> [What you need to do]:
Copy each of the following records word for word, with every line kept as it stands.

▼

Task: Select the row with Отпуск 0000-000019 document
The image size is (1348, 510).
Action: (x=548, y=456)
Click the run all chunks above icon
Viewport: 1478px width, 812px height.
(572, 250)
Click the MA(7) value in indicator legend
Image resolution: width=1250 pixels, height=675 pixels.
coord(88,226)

▲

> [Answer to the problem]:
Task: Select the row with Отпуск 0000-000019 document
The image size is (1348, 510).
Action: (x=548, y=456)
Click the run all chunks above icon
Viewport: 1478px width, 812px height.
(572, 250)
Click the MA(7) value in indicator legend
Image resolution: width=1250 pixels, height=675 pixels.
coord(88,226)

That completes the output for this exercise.